Dataset entries

= = = = = = =

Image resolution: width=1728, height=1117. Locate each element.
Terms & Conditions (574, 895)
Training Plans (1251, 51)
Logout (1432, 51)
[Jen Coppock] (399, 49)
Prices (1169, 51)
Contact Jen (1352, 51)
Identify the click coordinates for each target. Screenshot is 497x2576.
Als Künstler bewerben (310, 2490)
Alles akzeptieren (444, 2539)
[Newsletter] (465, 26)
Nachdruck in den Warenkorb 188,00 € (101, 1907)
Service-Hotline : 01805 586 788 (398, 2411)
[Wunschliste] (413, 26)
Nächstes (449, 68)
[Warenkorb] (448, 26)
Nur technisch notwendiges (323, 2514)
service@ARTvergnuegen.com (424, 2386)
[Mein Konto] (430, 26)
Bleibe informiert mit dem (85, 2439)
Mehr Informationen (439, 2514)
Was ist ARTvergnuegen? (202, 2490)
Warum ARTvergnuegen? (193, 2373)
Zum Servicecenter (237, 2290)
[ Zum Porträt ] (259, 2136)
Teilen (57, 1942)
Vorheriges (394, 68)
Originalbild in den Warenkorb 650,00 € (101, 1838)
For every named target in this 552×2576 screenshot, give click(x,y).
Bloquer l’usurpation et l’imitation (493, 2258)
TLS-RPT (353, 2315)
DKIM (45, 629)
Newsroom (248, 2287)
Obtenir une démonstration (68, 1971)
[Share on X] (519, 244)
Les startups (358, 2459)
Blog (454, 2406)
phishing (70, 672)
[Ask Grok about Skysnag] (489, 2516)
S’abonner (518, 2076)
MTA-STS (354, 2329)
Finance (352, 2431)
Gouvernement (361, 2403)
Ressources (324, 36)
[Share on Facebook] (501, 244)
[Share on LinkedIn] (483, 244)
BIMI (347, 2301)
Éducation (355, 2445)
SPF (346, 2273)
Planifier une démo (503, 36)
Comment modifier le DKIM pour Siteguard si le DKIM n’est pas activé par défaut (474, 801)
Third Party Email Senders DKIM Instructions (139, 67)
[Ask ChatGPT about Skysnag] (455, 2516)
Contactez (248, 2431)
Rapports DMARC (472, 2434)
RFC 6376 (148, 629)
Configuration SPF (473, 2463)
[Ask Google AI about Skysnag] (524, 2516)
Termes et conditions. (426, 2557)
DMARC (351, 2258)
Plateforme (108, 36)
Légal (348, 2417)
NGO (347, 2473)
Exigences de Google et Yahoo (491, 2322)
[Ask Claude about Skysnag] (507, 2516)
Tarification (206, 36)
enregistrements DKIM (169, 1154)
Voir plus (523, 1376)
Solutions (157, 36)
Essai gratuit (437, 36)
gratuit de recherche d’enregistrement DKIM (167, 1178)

= = = = = = =

Transcribe all entries word for word.

Image resolution: width=1728, height=1117. Locate each element.
Terms & Conditions (574, 895)
Training Plans (1251, 51)
Logout (1432, 51)
[Jen Coppock] (399, 49)
Prices (1169, 51)
Contact Jen (1352, 51)
Identify the click coordinates for each target. Screenshot is 497x2576.
Als Künstler bewerben (310, 2490)
Alles akzeptieren (444, 2539)
[Newsletter] (465, 26)
Nachdruck in den Warenkorb 188,00 € (101, 1907)
Service-Hotline : 01805 586 788 (398, 2411)
[Wunschliste] (413, 26)
Nächstes (449, 68)
[Warenkorb] (448, 26)
Nur technisch notwendiges (323, 2514)
service@ARTvergnuegen.com (424, 2386)
[Mein Konto] (430, 26)
Bleibe informiert mit dem (85, 2439)
Mehr Informationen (439, 2514)
Was ist ARTvergnuegen? (202, 2490)
Warum ARTvergnuegen? (193, 2373)
Zum Servicecenter (237, 2290)
[ Zum Porträt ] (259, 2136)
Teilen (57, 1942)
Vorheriges (394, 68)
Originalbild in den Warenkorb 650,00 € (101, 1838)
For every named target in this 552×2576 screenshot, give click(x,y).
Bloquer l’usurpation et l’imitation (493, 2258)
TLS-RPT (353, 2315)
DKIM (45, 629)
Newsroom (248, 2287)
Obtenir une démonstration (68, 1971)
[Share on X] (519, 244)
Les startups (358, 2459)
Blog (454, 2406)
phishing (70, 672)
[Ask Grok about Skysnag] (489, 2516)
S’abonner (518, 2076)
MTA-STS (354, 2329)
Finance (352, 2431)
Gouvernement (361, 2403)
Ressources (324, 36)
[Share on Facebook] (501, 244)
[Share on LinkedIn] (483, 244)
BIMI (347, 2301)
Éducation (355, 2445)
SPF (346, 2273)
Planifier une démo (503, 36)
Comment modifier le DKIM pour Siteguard si le DKIM n’est pas activé par défaut (474, 801)
Third Party Email Senders DKIM Instructions (139, 67)
[Ask ChatGPT about Skysnag] (455, 2516)
Contactez (248, 2431)
Rapports DMARC (472, 2434)
RFC 6376 (148, 629)
Configuration SPF (473, 2463)
[Ask Google AI about Skysnag] (524, 2516)
Termes et conditions. (426, 2557)
DMARC (351, 2258)
Plateforme (108, 36)
Légal (348, 2417)
NGO (347, 2473)
Exigences de Google et Yahoo (491, 2322)
[Ask Claude about Skysnag] (507, 2516)
Tarification (206, 36)
enregistrements DKIM (169, 1154)
Voir plus (523, 1376)
Solutions (157, 36)
Essai gratuit (437, 36)
gratuit de recherche d’enregistrement DKIM (167, 1178)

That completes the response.